The analyst also increased his iPod ASP (average sale price) from $204 to $220, "owing to a higher mix of iPod nano and iPod with video," and bumped his Mac numbers from 1.43 million units with an ASP of $1,256 to 1.44 million units with an ASP of $1,261. All those higher numbers contributed to a jump in his EPS (earnings per share) estimate from $0.52 on $4.85 billion in sales to $0.69 on revenue of $5.85 billion.
For Appleis fiscal year 2006, which ends next September, he increased his EPS estimate from $1.85 to $2.25 and pushed total iPod sales from 34.1 million units to 44.8 million, a 99% increase over FY05. Mr. Neff also slightly increased his Mac shipment number from 5.39 million units to 5.42 million.
Looking ahead to fiscal year 2007, Mr. Neff extended his bullish forecast, increasing EPS from $2.10 to $2.60 and iPod units from 40.5 million to 52.3 million. He expects Apple to sell 5.9 million Mac laptops and desktops that year.
Meeting With Apple Management
Mr. Neff on Tuesday held separate meetings with Apple CFO Peter Oppenheimer and Chief Software Technology Officer Avie Tevanian. Both executives said that Apple "has yet to see any impact" from competition in the MP3 player market, with a U.S. market share that has held steady at 75%. Worldwide, Apple has gained share in other geographies, with a jump from 30% to 50% in Japan cited as an example by the analyst.
While Apple thinks the iPod will be the preferred device for listening to music, the company "is closely monitoring the developments within the cell phone market with keen interest," Mr. Neff wrote. "As for other markets or and potential feature enhancements (i.e., FM tuner or satellite radio), it noted that it has no interest in participating in these markets at present given the lack of user interest."

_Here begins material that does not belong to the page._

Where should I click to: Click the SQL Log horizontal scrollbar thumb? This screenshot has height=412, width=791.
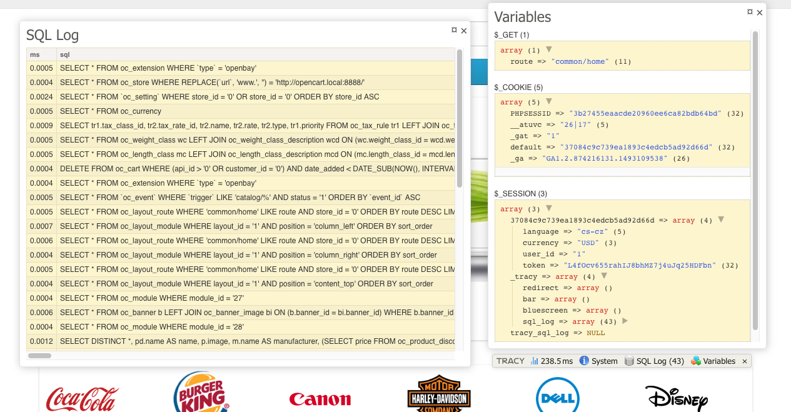pyautogui.click(x=40, y=356)
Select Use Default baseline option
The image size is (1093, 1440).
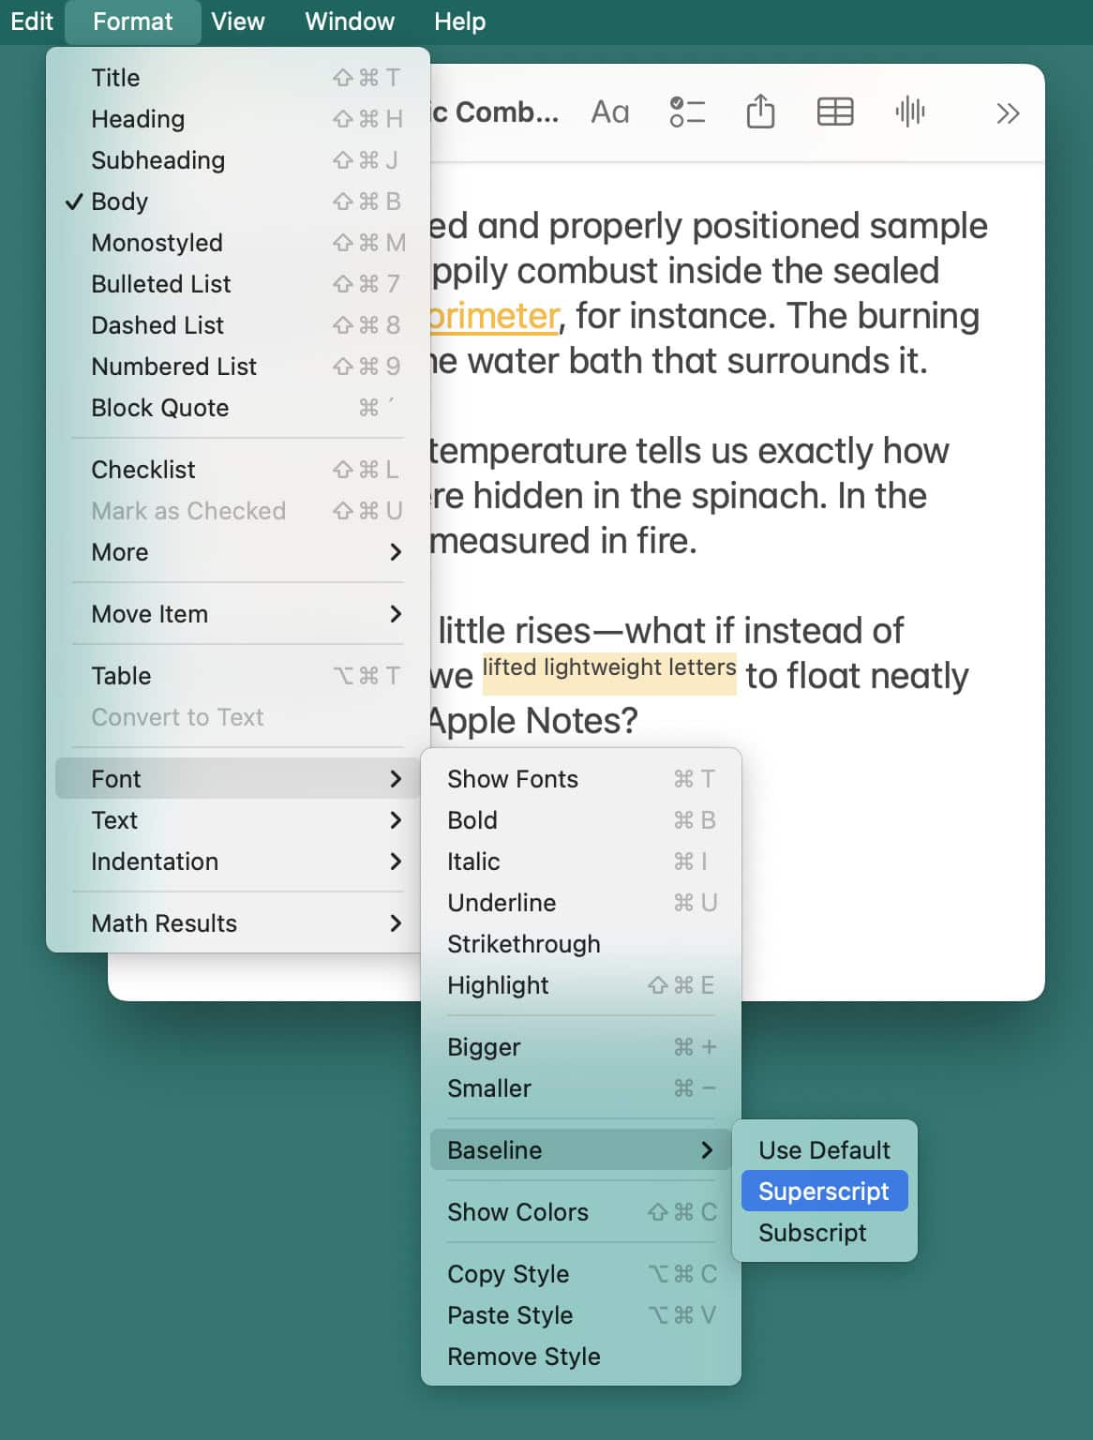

The two Apple executives also told the analyst that the Intel transition "is progressing on track," with no issues expected. The company has almost completed porting its own software to the Intel architecture and "expects all the applications (including third-party application) to be compatible by the time of the Intel-based Mac launch, although some applications optimized for PowerPCs may suffer some performance degradation issues."
However, Apple noted that the current version of Microsoft Office will run on the new Macs "without any performance degradation." The executives confirmed that the company still has no interest in selling Mac OS X for use with other Intel-based computers, although it will allow users to install other operating systems on the new hardware. Mr. Neff said that the latter could "potentially expand Mac hardware adoption to the larger Microsoft OS users."
Mr. Neff maintained his "Outperform" rating on Appleis stock, which was selling for $64.29 per share at 2:21 PM EST Wednesday, up 3.23% for the day.